■ WHAT YOU SHOULD DO ■
Print every line of the listing below, starting with the line that holds "This screenshot has height=1080, width=1029." and going on through the line that holds "Open text color via T icon", both included, and print nothing else.

■ SUPPLIED RECORDS ■

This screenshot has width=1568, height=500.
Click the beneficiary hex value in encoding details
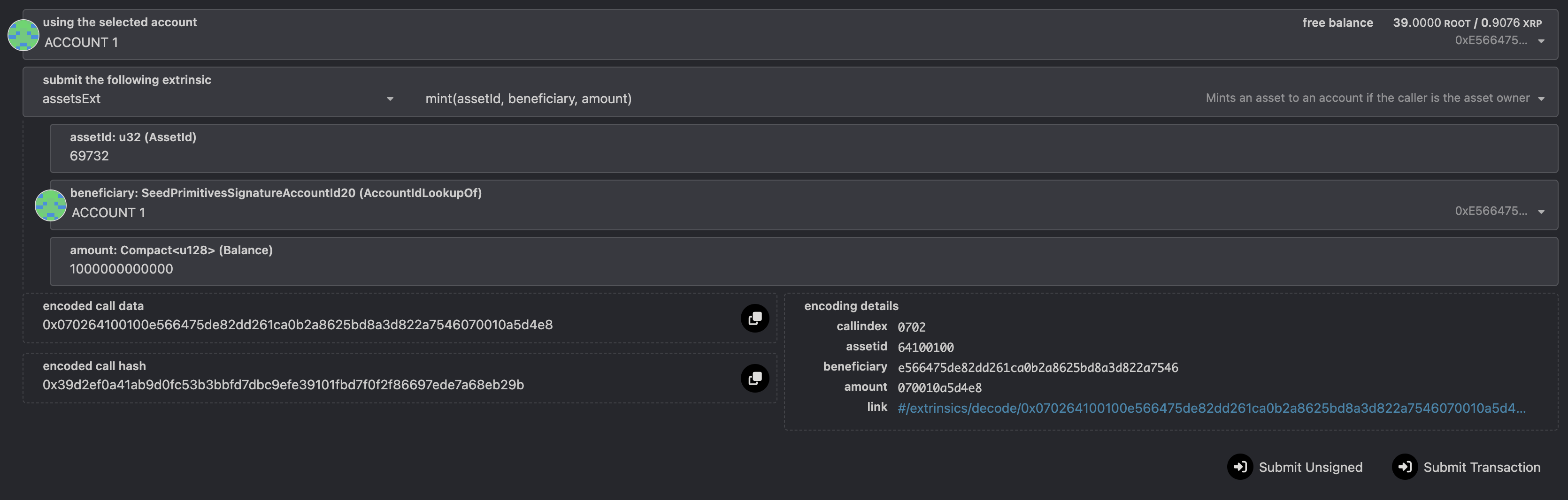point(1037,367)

---

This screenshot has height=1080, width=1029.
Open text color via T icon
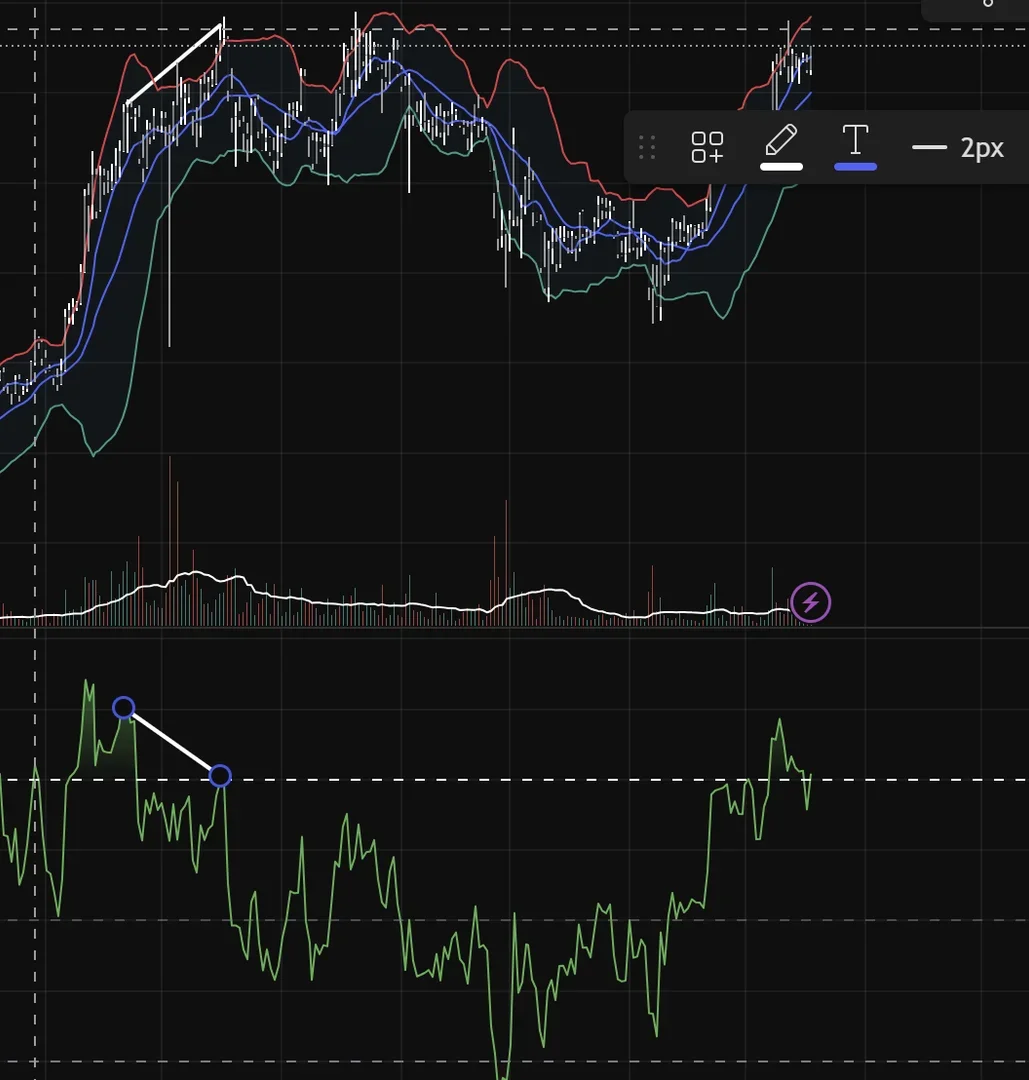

■ RESPONSE BOX ■
This screenshot has height=1080, width=1029.
Open text color via T icon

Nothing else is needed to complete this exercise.